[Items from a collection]
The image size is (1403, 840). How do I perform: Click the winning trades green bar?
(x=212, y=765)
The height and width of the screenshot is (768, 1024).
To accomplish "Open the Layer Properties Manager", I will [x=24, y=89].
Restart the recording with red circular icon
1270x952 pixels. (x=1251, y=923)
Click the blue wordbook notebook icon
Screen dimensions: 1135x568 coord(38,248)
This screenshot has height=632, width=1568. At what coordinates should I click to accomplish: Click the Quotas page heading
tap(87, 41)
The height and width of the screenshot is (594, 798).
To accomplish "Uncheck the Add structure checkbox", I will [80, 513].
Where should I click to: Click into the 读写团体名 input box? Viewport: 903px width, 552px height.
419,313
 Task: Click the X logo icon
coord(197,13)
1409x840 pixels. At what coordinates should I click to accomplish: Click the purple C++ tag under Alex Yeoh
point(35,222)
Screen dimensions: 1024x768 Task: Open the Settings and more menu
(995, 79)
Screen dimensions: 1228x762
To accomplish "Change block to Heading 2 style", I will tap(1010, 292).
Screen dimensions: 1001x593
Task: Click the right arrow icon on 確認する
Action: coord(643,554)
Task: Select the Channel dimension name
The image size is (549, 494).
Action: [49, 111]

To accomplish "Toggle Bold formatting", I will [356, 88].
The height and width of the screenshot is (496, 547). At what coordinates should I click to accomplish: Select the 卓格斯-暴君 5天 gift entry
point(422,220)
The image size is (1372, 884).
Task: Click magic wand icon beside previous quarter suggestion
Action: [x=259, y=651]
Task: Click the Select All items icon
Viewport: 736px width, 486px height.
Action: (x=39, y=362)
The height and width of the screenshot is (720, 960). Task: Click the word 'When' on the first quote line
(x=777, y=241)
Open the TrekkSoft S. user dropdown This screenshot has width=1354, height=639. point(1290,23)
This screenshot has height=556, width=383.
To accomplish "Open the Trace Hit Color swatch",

> **EXERCISE**: Could you list the stretch of the items above from the line containing "Where should I" through the line containing "coord(197,13)" as a numbered list, dropping any blank lines?

> **SOLUTION BELOW**:
1. Where should I click to: Click into the 读写团体名 input box? Viewport: 903px width, 552px height.
2. 419,313
3.  Task: Click the X logo icon
4. coord(197,13)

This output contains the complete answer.